**Trecho do texto:**
◇ ◇ ◇ ◇
Capitaneado por um trio de amigos paraibanos, o novo Auto tem texto criado por Bráulio Tavares, encenação de Luiz Carlos Vasconcelos e músicas compostas pelo também cantor Chico César (junto com Beto Lemos e Alfredo Del Penho). A idealização e produção do espetáculo são da Sarau, agência que também cuidou com a devida dedicação das celebrações dos 80 anos de Ariano, sob a batuta de Andrea Alves. No palco, a Cia. Barca dos Corações Partidos, trupe quem tem seduzido aqueles que cruzam o seu caminho Brasil afora.

Apesar da identificação e da admiração de todos pela obra e pelas ideias do escritor, a encenação, intencionalmente, não é a biografia do celebrado. “Não é uma peça ‘sobre’ Ariano. É uma peça minha, onde recebi como desafio usar algo da visão de Ariano”, define Bráulio Tavares, escritor e conhecedor do universo sobre o qual se debruçou. “Li o Auto da Compadecida aos 10 anos. Ler o Romance d’A Pedra d Reino, aos 21, mudou a minha vida. E Ariano sabia disso”, revela.
◇ ◇ ◇ ◇
**Dados do conjunto:**
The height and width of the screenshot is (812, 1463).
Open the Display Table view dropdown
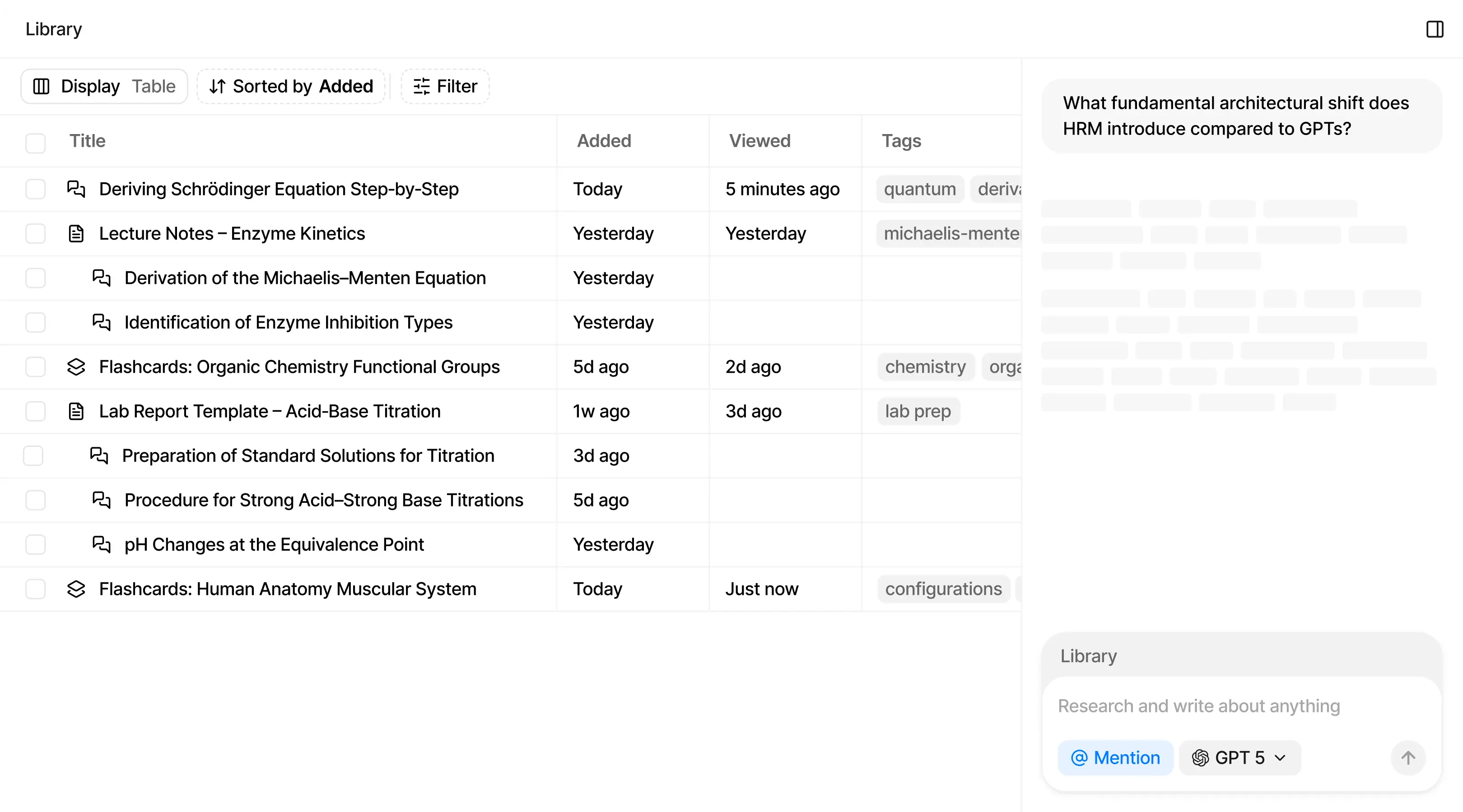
◇ ◇ ◇ ◇
**A tarefa:**
Transcreva sem alterações a parte do trecho sobre o novo Auto que vai de "Capitaneado por um" a "caminho Brasil afora.", incluindo as duas pontas. Esse material não tem relação com o trecho sobre o novo Auto.

**Resposta completa:**
Capitaneado por um trio de amigos paraibanos, o novo Auto tem texto criado por Bráulio Tavares, encenação de Luiz Carlos Vasconcelos e músicas compostas pelo também cantor Chico César (junto com Beto Lemos e Alfredo Del Penho). A idealização e produção do espetáculo são da Sarau, agência que também cuidou com a devida dedicação das celebrações dos 80 anos de Ariano, sob a batuta de Andrea Alves. No palco, a Cia. Barca dos Corações Partidos, trupe quem tem seduzido aqueles que cruzam o seu caminho Brasil afora.